Probabilmente niente di tutto questo è illegale, ma capirete bene che per questioni di opportunità ci sarebbe dovuto essere uno scandalo mediatico, invece nei fatti, grazie all’amicizia di Beppe Marotta con i membri dei principali quotidiani e testate televisive sportive, il tutto è passato sotto rigoroso silenzio, quasi a livello di omertà ‘ndranghetista per restare nel tema.


La “Marotta League”

Ecco questi sono fatti.

Poi c’è tutta un’ampia serie di situazioni misteriose che vanno a ricadere sotto il nome di Marotta League, che vengono imputati alla capacità di Marotta di intrattenere rapporti politici e con i giornalisti.

Una serie incredibile e interminabile di aiuti arbitrali che hanno tenuto in vita l’Inter, facendogli conquistare premi e qualificazioni europee difficilmente raggiungibili senza gli stessi.

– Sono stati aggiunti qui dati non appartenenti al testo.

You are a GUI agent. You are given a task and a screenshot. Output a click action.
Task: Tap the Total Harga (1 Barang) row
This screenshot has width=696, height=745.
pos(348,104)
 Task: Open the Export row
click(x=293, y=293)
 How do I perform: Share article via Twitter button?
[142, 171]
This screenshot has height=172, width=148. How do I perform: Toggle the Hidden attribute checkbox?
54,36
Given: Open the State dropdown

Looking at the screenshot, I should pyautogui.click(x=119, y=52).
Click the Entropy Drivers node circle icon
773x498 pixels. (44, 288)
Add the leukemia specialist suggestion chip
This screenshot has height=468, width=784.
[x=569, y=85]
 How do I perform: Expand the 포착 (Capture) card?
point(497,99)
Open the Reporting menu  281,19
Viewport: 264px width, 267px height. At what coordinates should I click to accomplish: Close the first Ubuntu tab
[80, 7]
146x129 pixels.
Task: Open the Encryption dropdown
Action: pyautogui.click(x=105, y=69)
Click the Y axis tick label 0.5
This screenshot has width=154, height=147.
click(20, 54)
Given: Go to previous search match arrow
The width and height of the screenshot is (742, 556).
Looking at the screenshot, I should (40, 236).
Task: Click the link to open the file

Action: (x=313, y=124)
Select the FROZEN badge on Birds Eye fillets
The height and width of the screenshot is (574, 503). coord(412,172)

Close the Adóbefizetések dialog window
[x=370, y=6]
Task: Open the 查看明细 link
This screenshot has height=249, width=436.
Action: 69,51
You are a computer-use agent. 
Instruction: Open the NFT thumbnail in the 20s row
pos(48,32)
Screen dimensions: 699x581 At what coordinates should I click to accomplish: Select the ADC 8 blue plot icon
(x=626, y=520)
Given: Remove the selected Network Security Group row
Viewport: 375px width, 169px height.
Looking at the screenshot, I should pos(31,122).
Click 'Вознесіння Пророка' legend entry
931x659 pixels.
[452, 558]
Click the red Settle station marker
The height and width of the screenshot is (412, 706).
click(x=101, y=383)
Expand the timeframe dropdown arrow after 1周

I rapporti idilliaci con Gravina e di conseguenza con la procura federale e la http://Co.Vi.So.C. hanno permesso in primis all’Inter di iscriversi al campionato e poi di evitare tutta una serie di grane con scomparse di audio in situazioni incredibili come l’insulto razzista di Acerbi o come durante la bestemmia di Lautaro in Juventus-Inter.

L’amicizia dello stesso Gravina, vicepresidente con Čeferin, presidente della UEFA, hanno permesso all’Inter di arrivare in finale di Champions League con una serie di aiuti arbitrali incredibili e di guadagnare un sacco di soldi che poi sono serviti quest’anno per arrivare finalmente al pareggio di bilancio dopo oltre 30 anni di bilanci in passivo.


La favola dei debiti

Naturalmente la favoletta dei debiti è una bugia.
I debiti non sono stati pagati.

L’Inter è ancora ampiamente la squadra con la situazione debitoria più disastrosa del campionato italiano, anche se naturalmente sono state attenuate le posizioni.


Il 2% a Marotta

Ecco, per tutte queste ragioni Marotta ha ricevuto questo 2%, che quindi non è un regalo ma è un compenso ricevuto da Oaktree, che lo ricordiamo, è sempre un fondo speculativo, non gestisce denaro proprio ma che raccoglie denaro da investitori tentando, tramite l’investimento in aziende in vari settori che sono in difficoltà e la loro ristrutturazione, di portare successivamente ai propri investitori un guadagno.